SUPPLIED PASSAGE ->
..........

Dexamethasone for meningococcal meningitis

Dexamethasone is recommended for the treatment of meningitis in adults and children from developed countries [21••,22,23, Class I]. It should be given before antibiotics or at the time when they are started and should be continued for 4 days (Table 1). Patients who have already received antibiotics should not be given dexamethasone, as it is unlikely to improve outcome. Dexamethasone may reduce the inflammatory response in the subarachnoid space, and it could alleviate many of the consequences of MM, such as cerebral edema, cerebral vasculitis, changes in cerebral blood flow, and increased ICP.

In adults, dexamethasone reduces morbidity and mortality associated with meningitis. This reduction is observed mostly in Streptococcus pneumoniae meningitis, and isolated data for MM are inconclusive. In children from developed countries, dexamethasone prevents hearing loss in cases of Haemophilus influenzae type b meningitis, but its beneficial effects on hearing and other neurologic sequelae are not as clear in MM [24]. In developing countries, no significant clinical improvement has been associated with the use of dexamethasone in any type of meningitis.

Corticosteroids in meningococcal disease

In patients with MM and shock, use of corticosteroids is controversial. High-dose corticosteroids do not improve outcome in patients with shock, and they could even increase the risk of complications. However, these patients are at risk of developing critical illness-related corticosteroid insufficiency, so low-dose (“stress dose”) corticosteroids may be beneficial. In children, little is known about critical illness-related corticosteroid insufficiency, but low-dose corticosteroids are considered a useful approach [20]. The hemodynamic effect of low-dose hydrocortisone in children with shock is being evaluated in a placebo-controlled study.

..........

Stored data entries:
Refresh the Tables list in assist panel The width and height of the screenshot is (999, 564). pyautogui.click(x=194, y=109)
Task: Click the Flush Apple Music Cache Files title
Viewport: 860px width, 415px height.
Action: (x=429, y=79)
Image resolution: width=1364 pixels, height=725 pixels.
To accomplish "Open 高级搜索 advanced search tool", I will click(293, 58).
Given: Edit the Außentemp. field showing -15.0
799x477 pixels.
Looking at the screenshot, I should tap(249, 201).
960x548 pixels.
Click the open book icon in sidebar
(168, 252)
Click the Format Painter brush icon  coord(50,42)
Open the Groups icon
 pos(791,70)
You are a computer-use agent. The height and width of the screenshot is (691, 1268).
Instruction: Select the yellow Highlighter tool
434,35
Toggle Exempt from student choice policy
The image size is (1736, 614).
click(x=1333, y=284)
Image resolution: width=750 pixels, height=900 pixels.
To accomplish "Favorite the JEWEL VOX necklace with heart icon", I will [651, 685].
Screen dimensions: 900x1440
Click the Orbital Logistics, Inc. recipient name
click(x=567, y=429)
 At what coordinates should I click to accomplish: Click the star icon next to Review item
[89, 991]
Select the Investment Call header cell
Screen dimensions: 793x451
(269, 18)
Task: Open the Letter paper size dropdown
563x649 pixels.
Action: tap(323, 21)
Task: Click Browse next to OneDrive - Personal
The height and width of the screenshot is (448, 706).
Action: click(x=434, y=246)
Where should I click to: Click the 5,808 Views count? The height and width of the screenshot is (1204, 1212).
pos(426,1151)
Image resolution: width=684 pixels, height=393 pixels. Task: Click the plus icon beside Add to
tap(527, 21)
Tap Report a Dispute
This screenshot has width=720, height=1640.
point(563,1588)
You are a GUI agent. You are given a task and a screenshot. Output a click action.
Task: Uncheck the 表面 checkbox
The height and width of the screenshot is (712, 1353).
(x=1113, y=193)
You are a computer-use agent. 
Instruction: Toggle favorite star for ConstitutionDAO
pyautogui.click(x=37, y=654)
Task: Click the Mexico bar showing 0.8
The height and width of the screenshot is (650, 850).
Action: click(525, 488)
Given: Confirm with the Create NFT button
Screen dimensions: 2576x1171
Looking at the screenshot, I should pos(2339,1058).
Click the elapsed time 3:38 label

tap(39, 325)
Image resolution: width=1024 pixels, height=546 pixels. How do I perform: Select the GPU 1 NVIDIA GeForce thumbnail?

..........

TASKS AND EXERCISES ->
(a) In the meningococcal meningitis passage, recast the paragraph beginning "In adults, dexamethasone reduces morbidity" as a short bulleted list that keeps its main facts.
(b) Carry on the meningococcal meningitis passage, starting after its final sentence about the placebo-controlled study of low-dose hydrocortisone in children with shock.

ANSWERS TO THE TASKS ->
(a)
- Adults: dexamethasone reduces meningitis morbidity and mortality, mostly in Streptococcus pneumoniae meningitis. Data for MM alone are inconclusive.
- Children in developed countries: it prevents hearing loss in Haemophilus influenzae type b meningitis. Its benefit for hearing and other neurologic sequelae is less clear in MM.
- Developing countries: no significant clinical improvement has been linked to dexamethasone in any type of meningitis.

(b)
Although previously advocated, the adrenocorticotrophin hormone (ACTH) stimulation test is no longer needed before starting corticosteroid therapy in patients with MM and shock. All patients with fluid-refractory shock who have responded poorly to vasoactive agents should receive low-dose corticosteroids [25], Class II]. At present, hydrocortisone is often used in patients with shock in doses of 300 mg/day for adults and 100 mg/m2 per day in children.

Another indication for corticosteroid therapy in MD is the development of bilateral adrenal gland hemorrhage (Waterhouse-Friderichsen syndrome). This entity is poorly recognized in patients with MD and is a frequent finding in post-mortem examination of patients with shock [19,26].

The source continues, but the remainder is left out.